Archive for the ‘Lake Erie’ Category

A note to my faithful readers

Sunday, June 14th, 2009

Going through the Welland Canal requires two people to be aboard so I sent to the west coast for a crew.  My heartfelt thanks to JoAnn for enduring first hours and hours waiting in airports and the loss of luggage, the rain, the cold and the cramped quarters. 

Needless to say but I’ve been a little busy.  Please keep checking back as I try to get a schedule of blogs started again.  There will be times of no contact as I make my way north, but I will be writing about what I see and experience.  Your participation in this little adventure is very important to me and I welcome your comments. 

Your friend and bloggateer

Tommy

Misery Bay

Tuesday, June 9th, 2009

The CAP’N LEM is docked in Buffalo New York making preparations to transit the Welland Canal on Thursday June 11th 2009.

DATA SECTION ::
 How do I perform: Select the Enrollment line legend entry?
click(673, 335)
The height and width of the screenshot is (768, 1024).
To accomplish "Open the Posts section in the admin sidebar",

PROBLEMS TO SOLVE ::
1. Reproduce the passage of the blog archive starting with "Needless to say" and going on through "June 11th 2009.".
2. Carry on the sailing blog archive from its final sentence.

TASK-BY-TASK RESULTS ::
1.
Needless to say but I’ve been a little busy.  Please keep checking back as I try to get a schedule of blogs started again.  There will be times of no contact as I make my way north, but I will be writing about what I see and experience.  Your participation in this little adventure is very important to me and I welcome your comments. 

Your friend and bloggateer

Tommy

Misery Bay

Tuesday, June 9th, 2009

The CAP’N LEM is docked in Buffalo New York making preparations to transit the Welland Canal on Thursday June 11th 2009.

2.
After leaving Rocky River, THE CAP beats to windward on the now familiar short tack long tacks required to make progress against the Northeast winds.  A shift in wind directions that accompanies the setting of the sun helps gain the last few miles to Presque Island.  Night navigation gets hampered by the numerous lights on shore near a big city like Erie PA.   I check the chart, the radar, GPS, the horizon looking for anything that moves, anything that flashes, anything that stands out of the ordinary, then again chart, radar, GPS, horizon over and over until I’m well in the channel.  I don’t worry about grounding so much as hitting something unlighted. I jump at shadows. 

 It’s rare to see another boat out this late, but one lone motorboat overtakes me to port well outside the channel and proceeds me into the harbor.  He knows the waters and cuts buoys and corners and is soon out of sight.  I don’t let myself indulge in such for fear it might become a habit, a bad habit.  I shine a light on the unlighted buoys, I confirm my position and I slow down.  Like my father before me, I am a “night watchman” and I let that weight of responsibility hang heavy on my shoulders.  I talk to myself and I listen to what I say, “This mile, tommy, this mile is the important one, the one right in front of you!”.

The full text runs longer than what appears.